### EXERCISE AIM
Copy the records exactly, every one of them.

### GIVEN DATA
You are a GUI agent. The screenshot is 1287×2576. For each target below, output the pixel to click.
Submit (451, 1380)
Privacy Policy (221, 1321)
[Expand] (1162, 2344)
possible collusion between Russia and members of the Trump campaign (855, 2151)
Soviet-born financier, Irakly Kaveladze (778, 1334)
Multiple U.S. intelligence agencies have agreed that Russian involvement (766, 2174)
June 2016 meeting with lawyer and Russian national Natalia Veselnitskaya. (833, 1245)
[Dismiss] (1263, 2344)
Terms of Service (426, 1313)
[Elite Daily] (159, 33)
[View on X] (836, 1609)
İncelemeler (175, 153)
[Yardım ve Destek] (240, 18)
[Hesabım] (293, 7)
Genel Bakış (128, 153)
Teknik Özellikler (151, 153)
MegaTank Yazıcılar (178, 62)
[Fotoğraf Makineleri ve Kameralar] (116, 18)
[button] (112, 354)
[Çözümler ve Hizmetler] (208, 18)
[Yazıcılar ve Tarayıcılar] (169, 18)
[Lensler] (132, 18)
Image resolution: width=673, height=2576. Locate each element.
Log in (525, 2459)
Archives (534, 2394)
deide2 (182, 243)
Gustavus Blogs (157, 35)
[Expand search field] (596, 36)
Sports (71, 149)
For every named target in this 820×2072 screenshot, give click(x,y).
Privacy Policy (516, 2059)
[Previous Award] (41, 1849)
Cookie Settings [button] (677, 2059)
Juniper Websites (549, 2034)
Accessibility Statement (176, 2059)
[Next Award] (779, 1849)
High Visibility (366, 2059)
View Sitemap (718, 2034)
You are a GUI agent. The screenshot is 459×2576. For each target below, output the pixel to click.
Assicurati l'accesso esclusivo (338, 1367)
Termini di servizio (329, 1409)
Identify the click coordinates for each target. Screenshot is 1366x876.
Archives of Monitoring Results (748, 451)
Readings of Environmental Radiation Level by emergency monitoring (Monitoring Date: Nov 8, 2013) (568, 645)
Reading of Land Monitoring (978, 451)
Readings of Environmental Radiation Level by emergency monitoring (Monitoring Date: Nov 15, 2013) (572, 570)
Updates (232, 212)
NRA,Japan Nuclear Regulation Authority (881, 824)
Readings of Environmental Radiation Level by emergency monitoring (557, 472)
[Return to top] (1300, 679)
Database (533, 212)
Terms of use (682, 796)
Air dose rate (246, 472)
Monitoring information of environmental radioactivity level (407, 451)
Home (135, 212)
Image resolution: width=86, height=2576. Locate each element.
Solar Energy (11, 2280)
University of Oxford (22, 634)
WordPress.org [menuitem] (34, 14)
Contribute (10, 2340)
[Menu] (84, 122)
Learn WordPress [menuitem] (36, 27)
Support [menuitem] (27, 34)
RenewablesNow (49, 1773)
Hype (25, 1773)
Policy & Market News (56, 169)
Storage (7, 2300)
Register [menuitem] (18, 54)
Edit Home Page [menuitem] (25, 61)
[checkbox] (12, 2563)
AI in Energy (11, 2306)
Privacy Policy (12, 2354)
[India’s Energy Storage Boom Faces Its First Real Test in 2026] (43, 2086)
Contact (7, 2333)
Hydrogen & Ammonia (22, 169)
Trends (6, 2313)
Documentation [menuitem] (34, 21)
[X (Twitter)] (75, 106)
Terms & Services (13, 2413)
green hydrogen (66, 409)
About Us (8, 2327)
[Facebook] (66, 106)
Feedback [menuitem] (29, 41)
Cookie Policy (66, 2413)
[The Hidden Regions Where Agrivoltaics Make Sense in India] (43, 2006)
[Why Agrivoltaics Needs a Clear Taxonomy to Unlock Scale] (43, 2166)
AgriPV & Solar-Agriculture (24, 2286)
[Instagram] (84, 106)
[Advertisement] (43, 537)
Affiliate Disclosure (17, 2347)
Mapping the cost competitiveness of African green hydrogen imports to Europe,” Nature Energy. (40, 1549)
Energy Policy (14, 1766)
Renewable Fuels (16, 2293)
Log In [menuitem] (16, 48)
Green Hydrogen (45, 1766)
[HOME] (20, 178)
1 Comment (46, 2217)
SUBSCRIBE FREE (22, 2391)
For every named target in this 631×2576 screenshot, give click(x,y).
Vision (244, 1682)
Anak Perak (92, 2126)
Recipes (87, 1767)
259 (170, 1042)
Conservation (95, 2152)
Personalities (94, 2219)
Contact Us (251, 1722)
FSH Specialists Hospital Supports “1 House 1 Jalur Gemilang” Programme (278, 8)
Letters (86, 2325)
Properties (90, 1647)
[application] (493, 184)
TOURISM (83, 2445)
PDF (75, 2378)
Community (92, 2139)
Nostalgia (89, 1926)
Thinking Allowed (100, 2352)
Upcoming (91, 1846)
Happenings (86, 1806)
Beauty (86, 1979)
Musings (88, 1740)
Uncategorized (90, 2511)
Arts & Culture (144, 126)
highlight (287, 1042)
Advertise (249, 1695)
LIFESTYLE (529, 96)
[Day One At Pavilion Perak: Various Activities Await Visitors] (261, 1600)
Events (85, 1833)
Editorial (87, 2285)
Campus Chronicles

### TASK ANSWER
You are a GUI agent. The screenshot is 1287×2576. For each target below, output the pixel to click.
Submit (451, 1380)
Privacy Policy (221, 1321)
[Expand] (1162, 2344)
possible collusion between Russia and members of the Trump campaign (855, 2151)
Soviet-born financier, Irakly Kaveladze (778, 1334)
Multiple U.S. intelligence agencies have agreed that Russian involvement (766, 2174)
June 2016 meeting with lawyer and Russian national Natalia Veselnitskaya. (833, 1245)
[Dismiss] (1263, 2344)
Terms of Service (426, 1313)
[Elite Daily] (159, 33)
[View on X] (836, 1609)
İncelemeler (175, 153)
[Yardım ve Destek] (240, 18)
[Hesabım] (293, 7)
Genel Bakış (128, 153)
Teknik Özellikler (151, 153)
MegaTank Yazıcılar (178, 62)
[Fotoğraf Makineleri ve Kameralar] (116, 18)
[button] (112, 354)
[Çözümler ve Hizmetler] (208, 18)
[Yazıcılar ve Tarayıcılar] (169, 18)
[Lensler] (132, 18)
Image resolution: width=673, height=2576. Locate each element.
Log in (525, 2459)
Archives (534, 2394)
deide2 (182, 243)
Gustavus Blogs (157, 35)
[Expand search field] (596, 36)
Sports (71, 149)
For every named target in this 820×2072 screenshot, give click(x,y).
Privacy Policy (516, 2059)
[Previous Award] (41, 1849)
Cookie Settings [button] (677, 2059)
Juniper Websites (549, 2034)
Accessibility Statement (176, 2059)
[Next Award] (779, 1849)
High Visibility (366, 2059)
View Sitemap (718, 2034)
You are a GUI agent. The screenshot is 459×2576. For each target below, output the pixel to click.
Assicurati l'accesso esclusivo (338, 1367)
Termini di servizio (329, 1409)
Identify the click coordinates for each target. Screenshot is 1366x876.
Archives of Monitoring Results (748, 451)
Readings of Environmental Radiation Level by emergency monitoring (Monitoring Date: Nov 8, 2013) (568, 645)
Reading of Land Monitoring (978, 451)
Readings of Environmental Radiation Level by emergency monitoring (Monitoring Date: Nov 15, 2013) (572, 570)
Updates (232, 212)
NRA,Japan Nuclear Regulation Authority (881, 824)
Readings of Environmental Radiation Level by emergency monitoring (557, 472)
[Return to top] (1300, 679)
Database (533, 212)
Terms of use (682, 796)
Air dose rate (246, 472)
Monitoring information of environmental radioactivity level (407, 451)
Home (135, 212)
Image resolution: width=86, height=2576. Locate each element.
Solar Energy (11, 2280)
University of Oxford (22, 634)
WordPress.org [menuitem] (34, 14)
Contribute (10, 2340)
[Menu] (84, 122)
Learn WordPress [menuitem] (36, 27)
Support [menuitem] (27, 34)
RenewablesNow (49, 1773)
Hype (25, 1773)
Policy & Market News (56, 169)
Storage (7, 2300)
Register [menuitem] (18, 54)
Edit Home Page [menuitem] (25, 61)
[checkbox] (12, 2563)
AI in Energy (11, 2306)
Privacy Policy (12, 2354)
[India’s Energy Storage Boom Faces Its First Real Test in 2026] (43, 2086)
Contact (7, 2333)
Hydrogen & Ammonia (22, 169)
Trends (6, 2313)
Documentation [menuitem] (34, 21)
[X (Twitter)] (75, 106)
Terms & Services (13, 2413)
green hydrogen (66, 409)
About Us (8, 2327)
[Facebook] (66, 106)
Feedback [menuitem] (29, 41)
Cookie Policy (66, 2413)
[The Hidden Regions Where Agrivoltaics Make Sense in India] (43, 2006)
[Why Agrivoltaics Needs a Clear Taxonomy to Unlock Scale] (43, 2166)
AgriPV & Solar-Agriculture (24, 2286)
[Instagram] (84, 106)
[Advertisement] (43, 537)
Affiliate Disclosure (17, 2347)
Mapping the cost competitiveness of African green hydrogen imports to Europe,” Nature Energy. (40, 1549)
Energy Policy (14, 1766)
Renewable Fuels (16, 2293)
Log In [menuitem] (16, 48)
Green Hydrogen (45, 1766)
[HOME] (20, 178)
1 Comment (46, 2217)
SUBSCRIBE FREE (22, 2391)
For every named target in this 631×2576 screenshot, give click(x,y).
Vision (244, 1682)
Anak Perak (92, 2126)
Recipes (87, 1767)
259 (170, 1042)
Conservation (95, 2152)
Personalities (94, 2219)
Contact Us (251, 1722)
FSH Specialists Hospital Supports “1 House 1 Jalur Gemilang” Programme (278, 8)
Letters (86, 2325)
Properties (90, 1647)
[application] (493, 184)
TOURISM (83, 2445)
PDF (75, 2378)
Community (92, 2139)
Nostalgia (89, 1926)
Thinking Allowed (100, 2352)
Upcoming (91, 1846)
Happenings (86, 1806)
Beauty (86, 1979)
Musings (88, 1740)
Uncategorized (90, 2511)
Arts & Culture (144, 126)
highlight (287, 1042)
Advertise (249, 1695)
LIFESTYLE (529, 96)
[Day One At Pavilion Perak: Various Activities Await Visitors] (261, 1600)
Events (85, 1833)
Editorial (87, 2285)
Campus Chronicles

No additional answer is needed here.